DIY and learn the hard wayHaiku d'état
Aug 16, 2001 11:04 AM
instead of one bike at $3k i have two at that *total* value, and here recently one's always offline with some different problem (or even just worn tires waiting for nashbar to deliver).

instead of paying an unholy amount for a wheel true or derailleur adjustments or simple mechanical work, invest the money instead in a tool at a time and a couple books and take some small risks on the bike. you may be without a ride for a few days (if you're all thumbs like me) while you wait for the LBS to fix what you broke when you were trying to fix it yourself, but you'll learn and eventually be able to DIY.

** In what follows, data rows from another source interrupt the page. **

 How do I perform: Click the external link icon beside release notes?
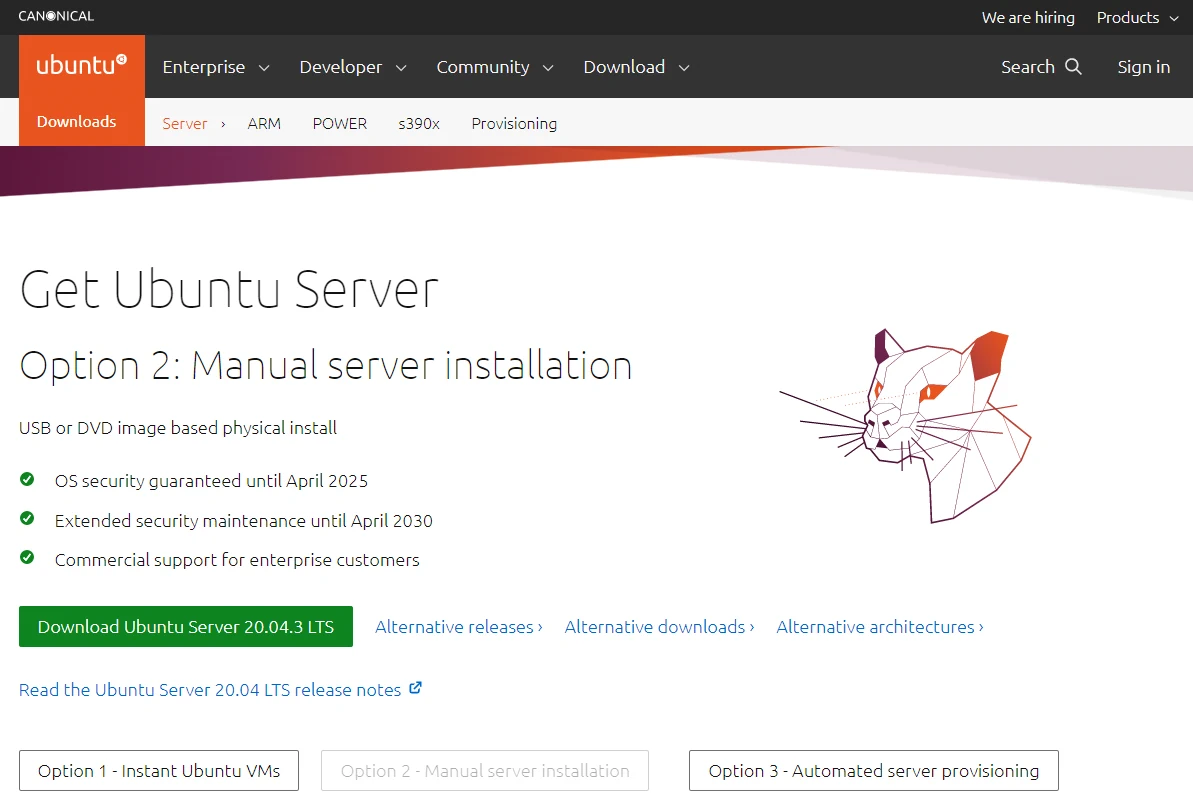(x=415, y=688)
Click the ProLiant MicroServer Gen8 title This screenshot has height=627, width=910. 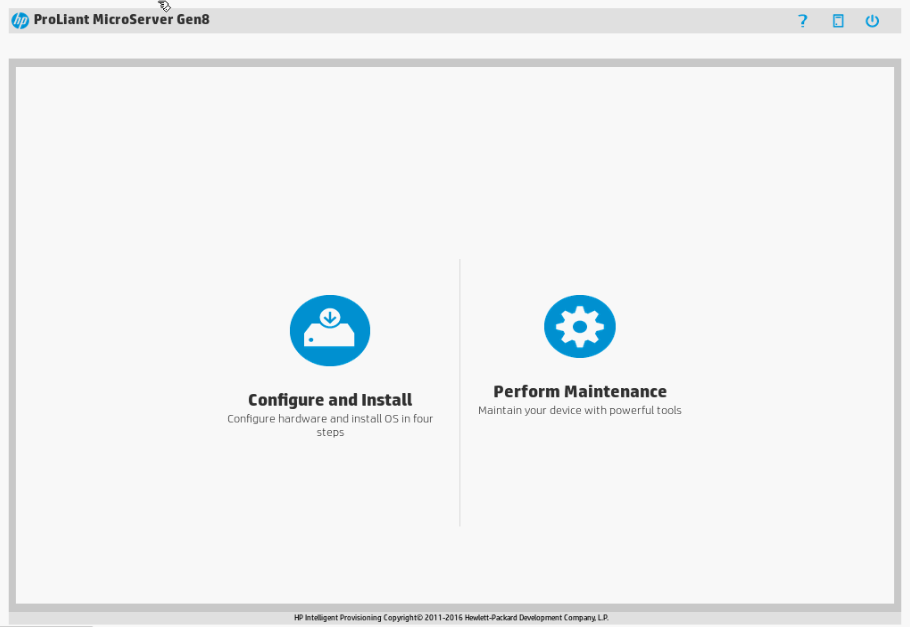122,18
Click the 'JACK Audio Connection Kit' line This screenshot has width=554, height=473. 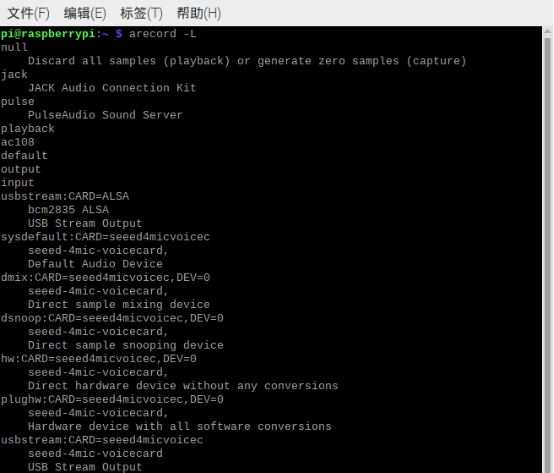[112, 88]
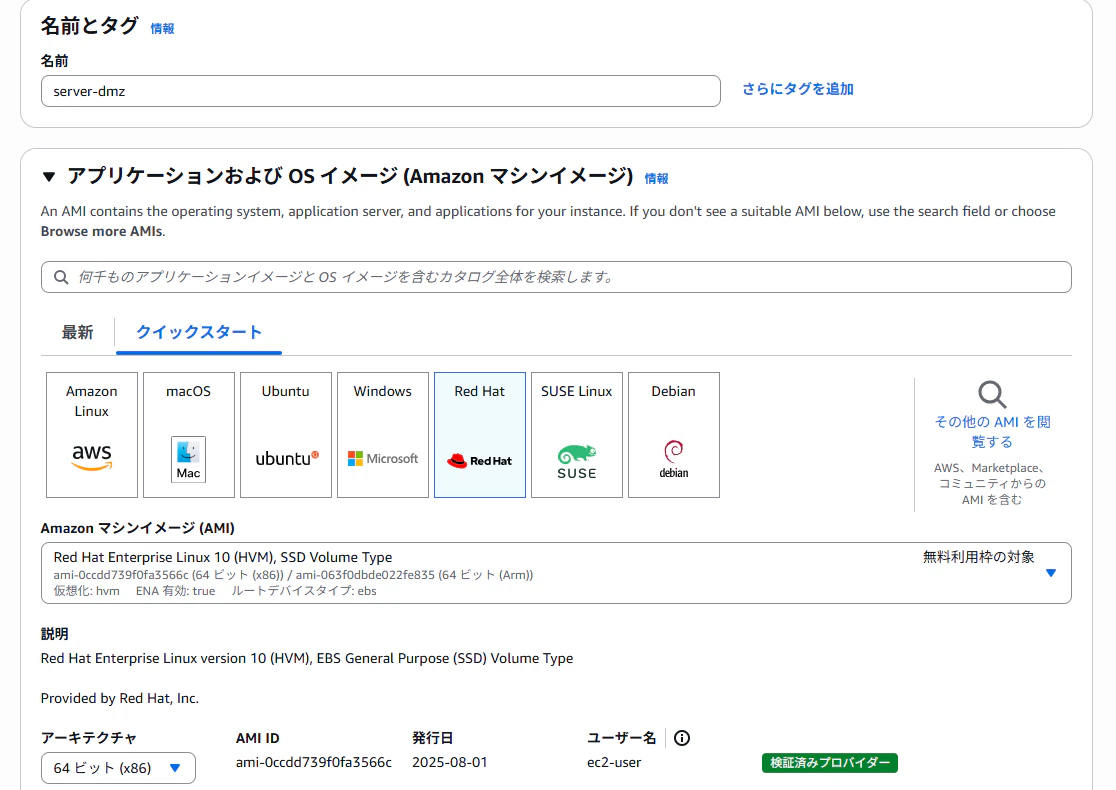
Task: Click the server-dmz name input field
Action: 381,91
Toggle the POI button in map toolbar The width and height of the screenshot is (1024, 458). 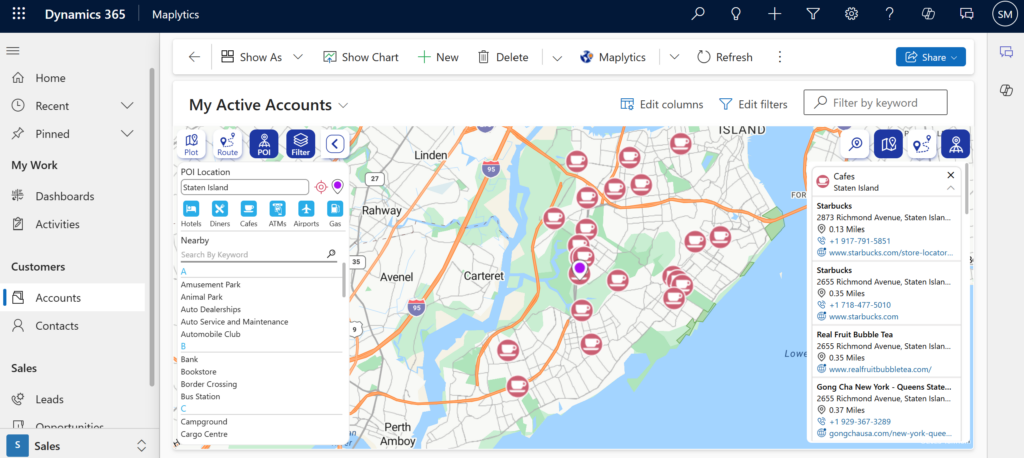click(264, 145)
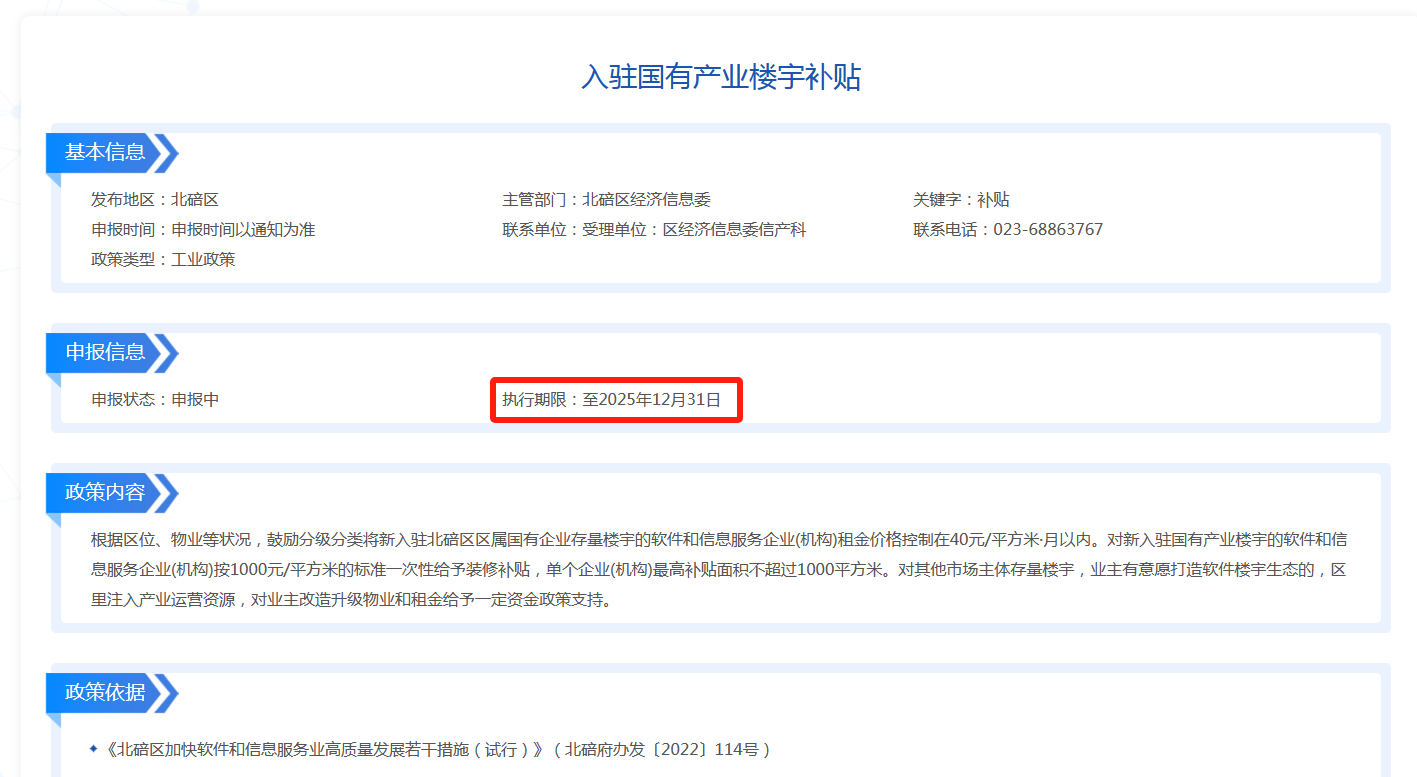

some benefits of doing it yourself:

* top-level customer service
* quick turnaround time
* no shop hours
* quality work
* lots of care taken with your bike
* pride in your work
* higher level of reliability
* knowledge that it was done right
* you get along well with the mechanic
* learn it in garage=better chance of fixing it on road
* SAVE MONEY that can be spent elsewhere
* tools, lots of strange tools

some negatives of doing it yourself:

* don't get to hang out in swanky LBS
* must wait for delivery from online/catalog source
* must ask rbr veterans for advice (this is actually a benefit!)
* frustration with learning curve
* tools, lots of strange tools
re: what kind of service to expect from LBS?ashleyrenfroe
Aug 16, 2001 11:52 AM
I have found a shop here in Charlotte that is just what I looked for in Atlanta and Birmingham, but could never find. It is run by an older ITALIAN guy who has been there since 1974. He sells mainly road bikes only, but tries to keep some mountain bikes on hand. Much more knowledegable (sp?) than REI or Cahaba Bikes in B'ham. And he has a super layaway!! Otherwise I wouldn't be able to buy anything!!